In Berlin ist ein großes Filmfestival zu Ende gegangen. Die wichtigste Auszeichnung der Berlinale ging an einen Film aus Norwegen. Eine Geschichte über Liebe, Träume und das Erwachsenwerden.

Der Regisseur und Drehbuchautor Dag Johan Haugerud aus Norwegen freut sich über den Goldenen Bären.

Der Goldene Bär ging an einen Film aus Norwegen.

Auf der Berlinale wurden zehn Tage lang Filme gezeigt.
Zehn Tage lang Filme gucken. Das konnte man auf der Berlinale.
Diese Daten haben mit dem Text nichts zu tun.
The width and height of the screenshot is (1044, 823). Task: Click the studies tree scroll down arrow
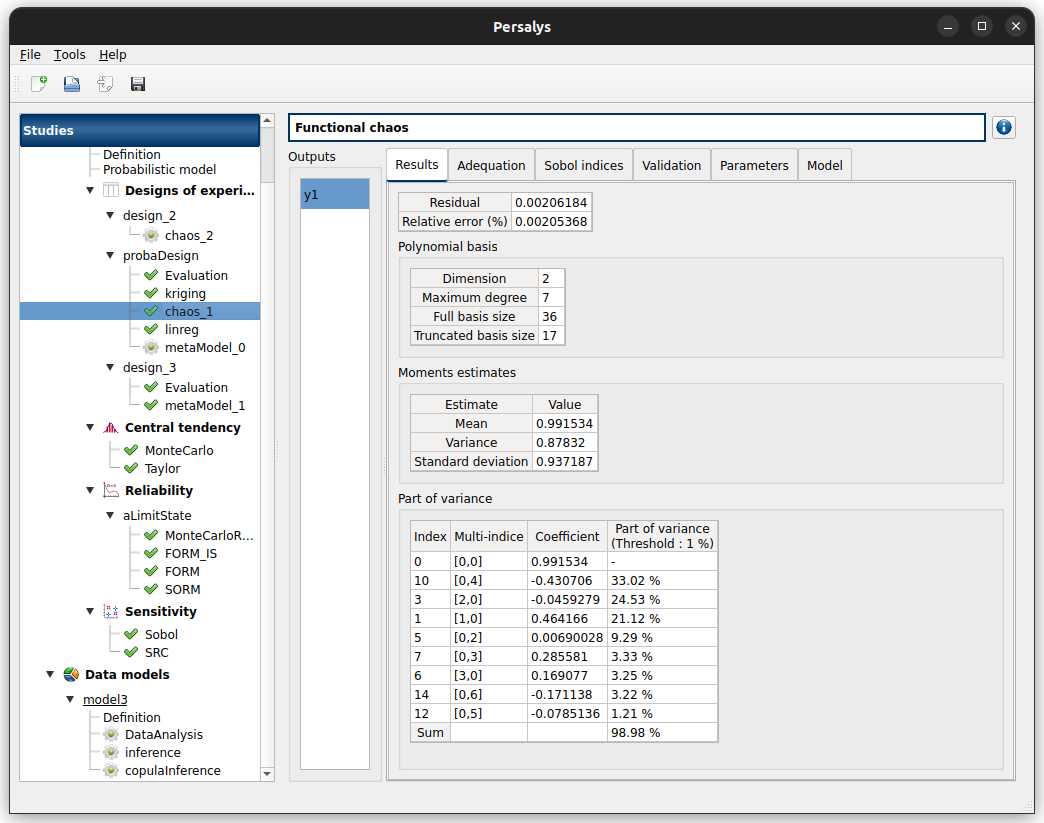[x=267, y=773]
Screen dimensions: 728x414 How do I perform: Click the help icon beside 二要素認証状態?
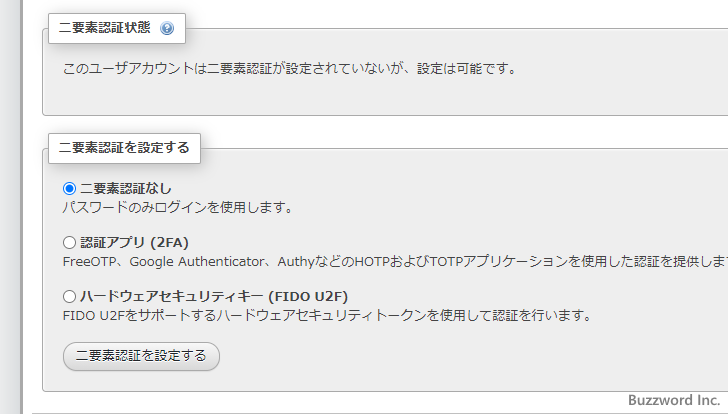tap(167, 28)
Das ist ein Filmfestival in der Hauptstadt Berlin. Am Wochenende ist die Berlinale zu Ende gegangen. Dazu gehörte, dass Preise verliehen wurden.
Die Auszeichnungen sind Bären-Figuren. Der Goldene Bär ging dieses Jahr an einen Film aus dem Land Norwegen. Im Original heißt der Film «Drømmer». Der deutsche Titel lautet «Oslo Stories: Träume».
Der Film erzählt eine Geschichte über das Erwachsenwerden. Eine Schülerin verliebt sich in ihre Lehrerin. Sie verarbeitet ihre Gefühle und ihren Liebeskummer, indem sie ein Buch darüber schreibt.
Mit dem Goldenen Bären wird jedes Jahr der beste Film des Festivals ausgezeichnet.